IL Instructions not exposed by C#
Asked Answered
A

4

35

What IL instructions are not exposed by C#?

I'm referring to instructions like sizeof and cpblk - there's no class or command that executes these instructions (sizeof in C# is computed at compile time, not at runtime AFAIK).

Others?

EDIT: The reason I'm asking this (and hopefully this will make my question a little more valid) is because I'm working on a small library which will provide the functionality of these instructions. sizeof and cpblk are already implemented - I wanted to know what others I may have missed before moving on.

EDIT2: Using Eric's answer, I've compiled a list of instructions:

  • Break
  • Jmp
  • Calli
  • Cpobj
  • Ckfinite
  • Prefix[1-7]
  • Prefixref
  • Endfilter
  • Unaligned
  • Tailcall
  • Cpblk
  • Initblk

There were a number of other instructions which were not included in the list, which I'm separating because they're basically shortcuts for other instructions (compressed to save time and space):

  • Ldarg[0-3]
  • Ldloc[0-3]
  • Stloc[0-3]
  • Ldc_[I4_[M1/S/0-8]/I8/R4/R8]
  • Ldind_[I1/U1/I2/U2/I4/U4/I8/R4/R8]
  • Stind_[I1/I2/I4/I8/R4/R8]
  • Conv_[I1/I2/I4/I8/R4/R8/U4/U8/U2/U1]
  • Conv_Ovf_[I1/I2/I4/I8/U1/U2/U4/U8]
  • Conv_Ovf_[I1/I2/I4/I8/U1/U2/U4/U8]_Un
  • Ldelem_[I1/I2/I4/I8/U1/U2/U4/R4/R8]
  • Stelem_[I1/I2/I4/I8/R4/R8]
Anthropometry answered 18/8, 2011 at 16:15 Comment(14)
@Hans I don't see how this isn't on-topicHemline
I made an edit - is this better?
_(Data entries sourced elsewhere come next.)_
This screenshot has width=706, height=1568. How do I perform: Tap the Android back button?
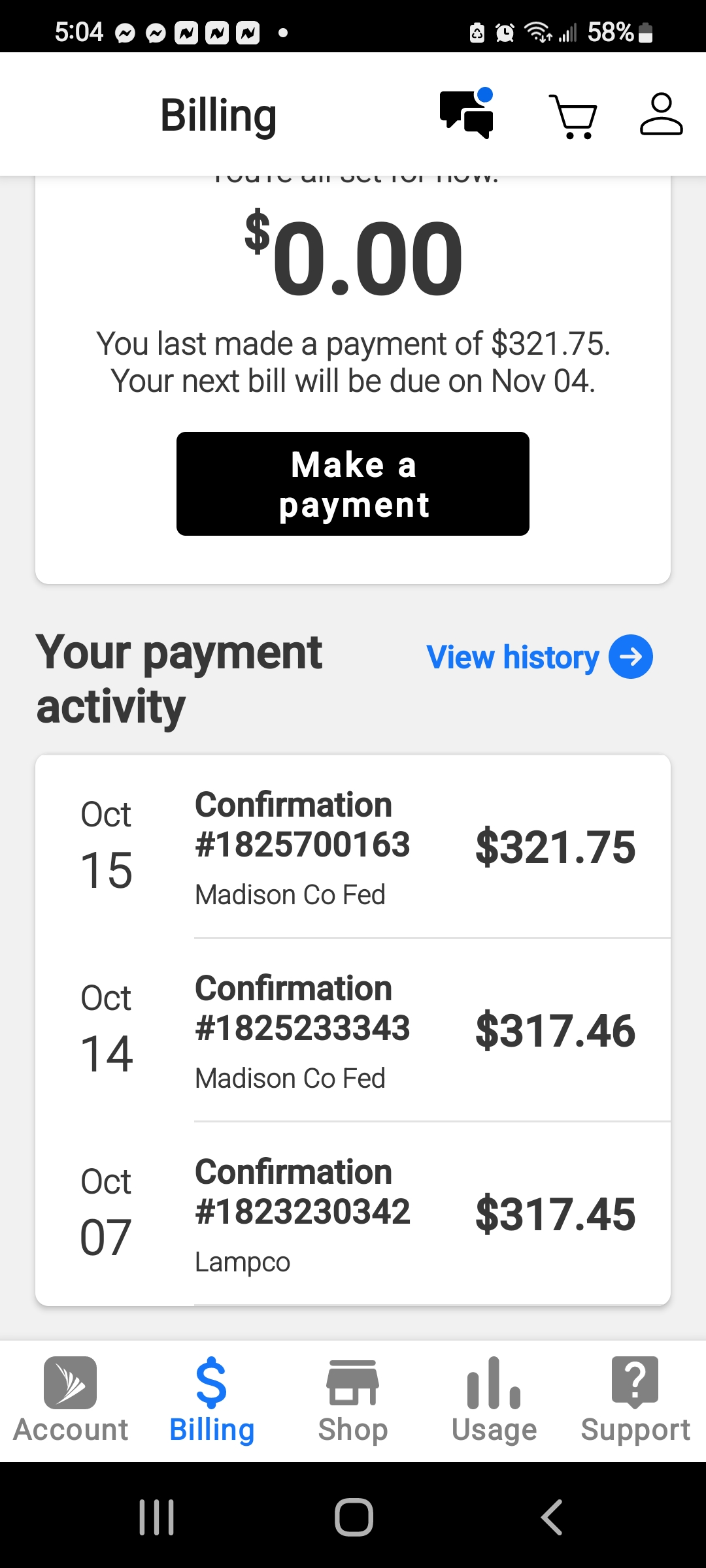551,1516
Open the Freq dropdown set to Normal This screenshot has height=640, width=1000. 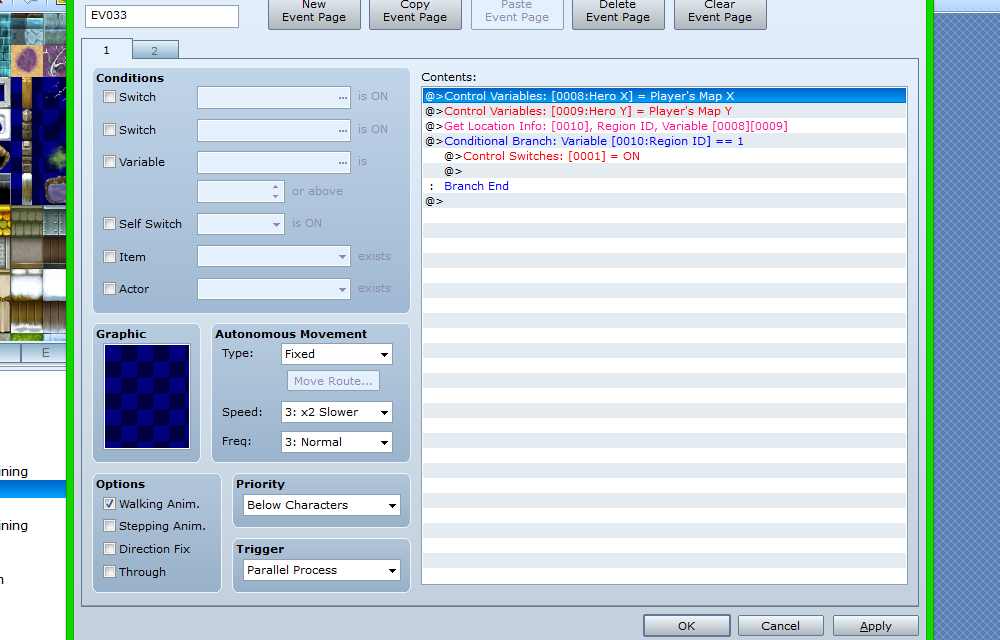coord(335,442)
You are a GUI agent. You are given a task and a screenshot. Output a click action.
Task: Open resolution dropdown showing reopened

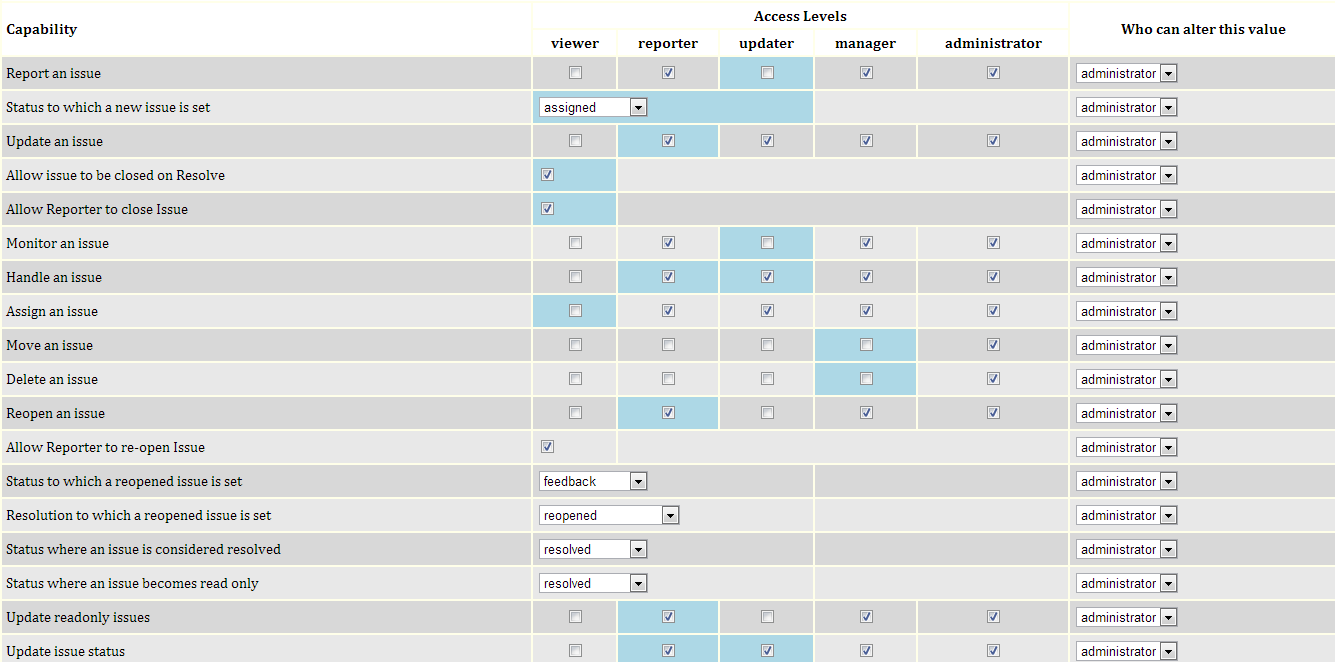pyautogui.click(x=609, y=515)
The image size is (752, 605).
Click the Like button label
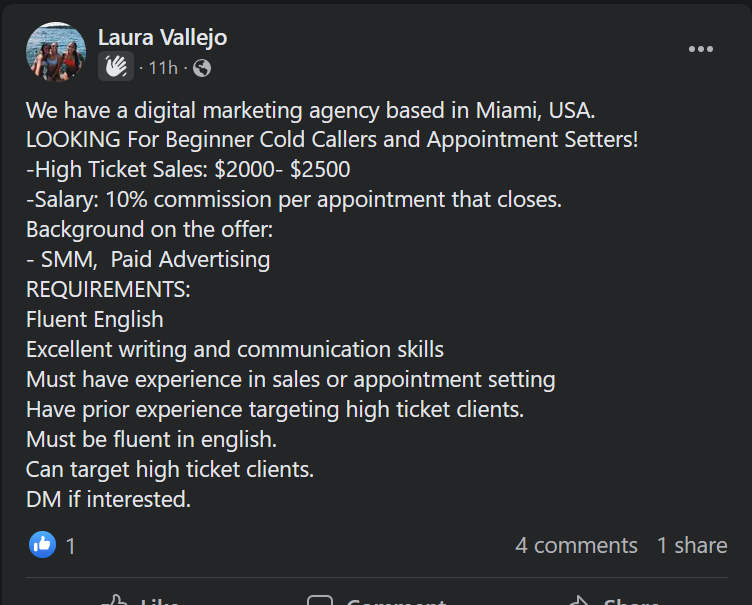160,601
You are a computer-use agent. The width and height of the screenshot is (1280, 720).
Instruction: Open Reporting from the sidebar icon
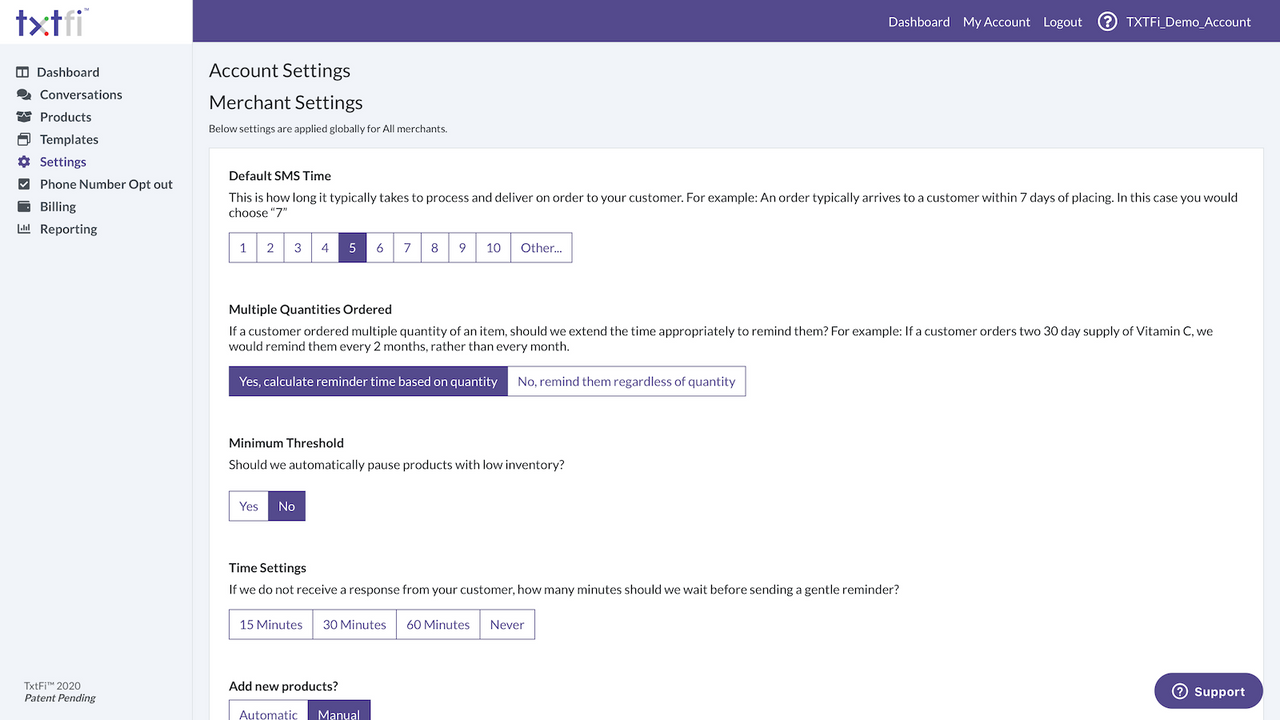[22, 228]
AFAIK, it's at least not subjective... Would it be better if I posted on the MSDN forums?Anthropometry
@Hans I don't see why it isn't on-topic either. Its not asking for an opinion, its a simple question about a programming language with a specific answer, and I wouldn't know where else the OP could ask it on stackexchange.Equalizer
This is actually even a fairly interesting question. Not subjective, off topic, offensive, localized, or anything else in anyway that I can see.Hemline
Well, the edit makes it better, there's at least a hint of practical. But answerable is the problem, it requires somebody from Microsoft that has access to the compiler source code. He will not want to talk about undocumented C# keywords, for one.Octagonal
@Hans Well that's about like saying that it's impossible to tell what x86 instructions aren't exposed from gcc without looking through the source. It takes quite a bit of effort, but it's likely someone has tried to reverse-engineer and document this beforeHemline
When did we have to demonstrate practicality? I've seen endless questions with people 'writing my own http server' - which I'm sure is just for fun. As for answerable, I wouldn't know if someone here couldn't answer that. Aren't C# and MSIL ECMA standards too?Equalizer
I don't see how this is a question about undocumented C# keywords - a quick Google can find me those. I'm pretty sure it can be answered, or else I wouldn't have found out about sizeof and cpblk.Anthropometry
If it's asking for a list of things then the question should be changed to a community wiki right?Pigheaded
Please show or provide a link to the code.Coursing
@Dour What exactly are you asking for? The code for the instructions I've already exposed?Anthropometry
You said "I'm working on a small library...". If this is a commercial product I can understand keeping the source private, but if not this would be a valuable project for other people.Coursing
I'll release it on Codeplex when I get the chance :DAnthropometry
Perfectly valid question. I'm trying to figure out if Cpblk can be construed from a C# program and I find both the question and answer most relevant to high performance .NET development.Bernardo
P
36

I'm referring to instructions like sizeof and cpblk - there's no class or command that executes these instructions (sizeof in C# is computed at compile time, not at runtime AFAIK).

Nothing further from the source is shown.